NXP validates MEMS timing market

PORTLAND, Ore.—NXP Semiconductors NV legitimized the silicon oscillator market by demonstrating a resonator it claims is higher-frequency, lower noise and more stable than conventional MEMS resonators. Using a unique micro-cavity structure that can be fabricated on a standard CMOS line, NXP's worldwide manufacturing, distribution and marketing muscle will likely accelerate a mass migration from quartz-crystal-based to MEMS-based oscillators.

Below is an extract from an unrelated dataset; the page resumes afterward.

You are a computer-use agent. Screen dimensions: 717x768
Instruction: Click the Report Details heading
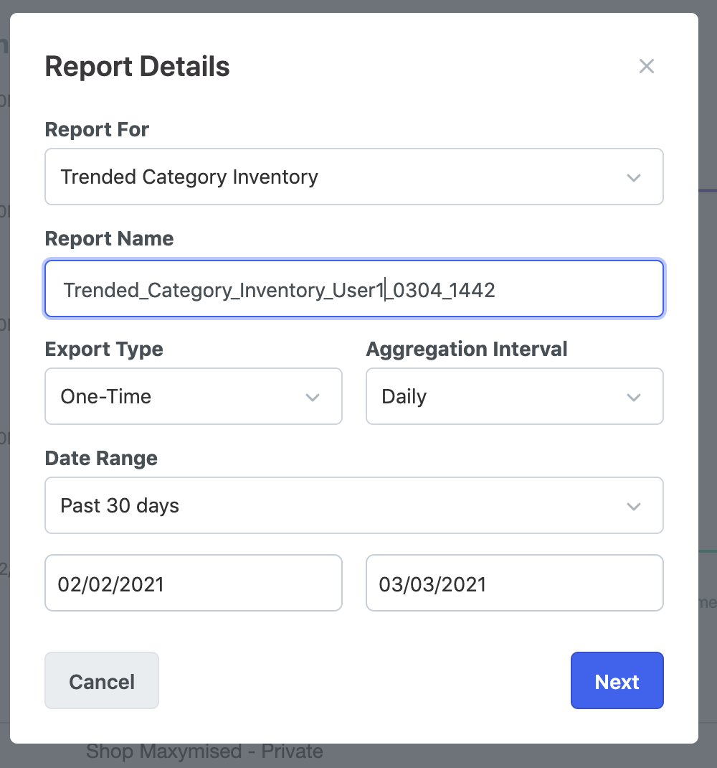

Quartz crystals, which ship in the billions of units per year for everything electronic—from tiny thumb drives to supercomputers—have already been one-upped technologically by smaller MEMS oscillators from SiTime, Discrea, IDT and Silicon Labs. However electronics market penetration is still scant. The reputation of NXP, on the other hand, could raise a tide that floats all boats in a mass migration from traditional quartz crystals to silicon-based MEMS timing solutions.

"NXP's ultra-compact, high-precision MEMS-based frequency synthesizer presents a compelling alternative to quartz crystal-based timing devices," said Joost van Beek, senior principal scientist and program manager for MEMS at NXP. "Today we can fit over 100,000 of these tiny MEMS resonators on a standard 200 millimeter [8-inch] wafer, but that is only the beginning since they can be shrunk and scaled down like any other CMOS chip."


The dog-bone shaped silicon resonator (center) is suspended in the middle while vibrating at 50MHz.